2. The second example is a product that has been developed with copper mine tailings and steel waste products. Ferrock™ is essentially "construction materials that are environmentally superior, sustainable, and mechanically stronger than conventional concrete, and it not only makes a use of a waste stream, it also absorbs CO2 permanently, making it carbon negative. With a couple minor additives, the iron in the waste reacts with carbon dioxide gas and forms a mineral that hardens a wet paste around the aggregate, which, rather than stone, can be another waste material like crushed glass." Again, a valued product once viewed as a waste stream (or several) to be managed.

3. Another technology, still in development, through Sustainable Development Technology Canada - an organization whose aim is to "bring economically viable, clean technologies to market." It is a process to re-mill 'red mud' tailings, which were generated from producing alumina from bauxite. According to the developer Orbite, "red mud is the caustic by-product from the Bayer process, which has been around since the 1880s...and has remained essentially unchanged since then. Globally, approximately 3 billion tonnes of red mud is stored, and while no viable alternatives have been developed to utilize this material, annually, some 120 million additional tonnes are being produced...Red mud can contain up to 25% alumina, with other valuable constituents, such as scandium, gallium, titanium, hematite and rare earths present too. To date, this value is discarded, but Orbite has developed a process that has achieved high recovery rates for alumina, Rare Earth Elements (REEs) and Rare Metals (RMs) from these wastes, as well as selective recovery of the remaining metals in the leachate, such as magnesium, gallium, scandium, and rare earths, recovering all the value from the feedstock." Orbite also claims they can also process fly ash and other mine tailings for recovery of valuable constituents, leaving very few residual materials behind. 
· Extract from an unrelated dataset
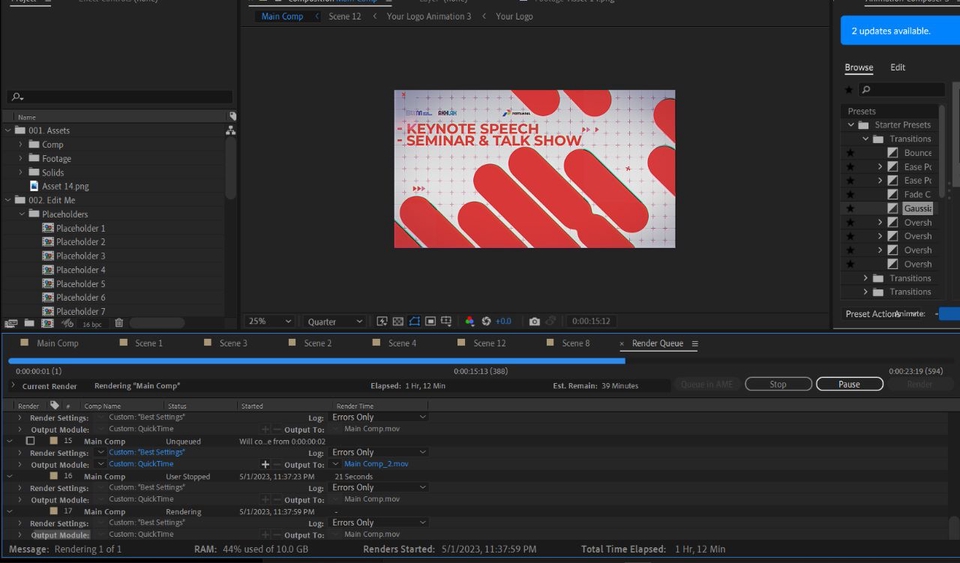Expand the Current Render details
4. This final technology was highlighted by the Globe and Mail and is applicable to the cement-making industry. CarbonCure Technologies is a Halifax-based company that has developed a technology to recycle its carbon dioxide gas back into solid concrete by reversing the cement process. "Cement, an active component of concrete, starts its life as a fine powder that is produced by heating limestone and clay together. When added to a mixture of sand, gravel and water, cement acts as the glue-like substance that gives concrete its binding properties." Through research, it was discovered that the carbon dioxide emissions could be captured and reintroduced into the cement through a chemical reaction, where it forms a bond with the cement, essentially reforming limestone. "The technology itself is a suitcase-sized piece of machinery with a control system that gets retrofitted onto the existing production machinery at concrete plants. CarbonCure’s device then tells the equipment how and when to introduce the carbon dioxide into the concrete."
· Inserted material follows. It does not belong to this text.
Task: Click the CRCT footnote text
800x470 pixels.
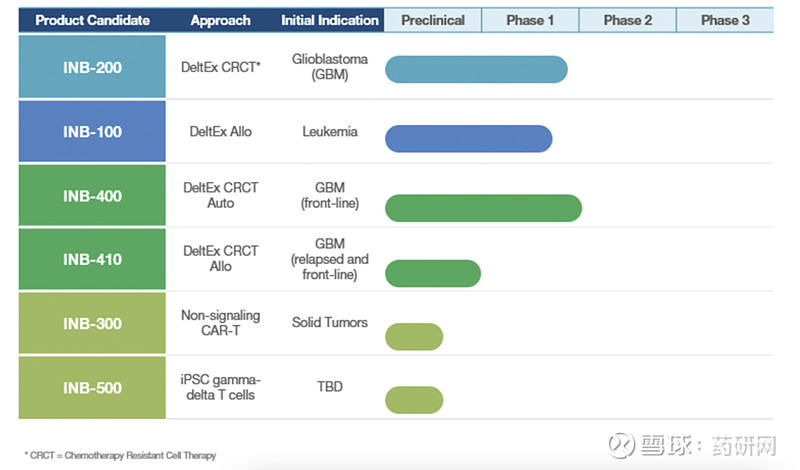Action: (x=120, y=455)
We already know that a lot of work has been going into assessing the uses of water and energy in more holistic, systematic ways, to reduce consumption, to reduce costs, and to reduce impacts on the environment. Aside from the environmental benefits of optimized consumption, this is primarily because both water and energy are associated with holding value, and by reducing consumption of these, companies can save money. Why can't the same logical thinking go into the other resources being managed on a mine site - place value on those streams that would otherwise be considered waste. They really do hold value, even if only to be used as reclamation materials.

In closing, if more materials were assessed in this way, it's likely that development, processing and handling or storage methods would be adapted to ensure the quality of those materials were maintained and managed in a way to ensure their value was also maximized. This refers back to the very first bullet - planning and operating with the end-use in mind. It comes full circle.

What wastes does your property manage, that may hold value for another? Why not highlight its value to those potential users?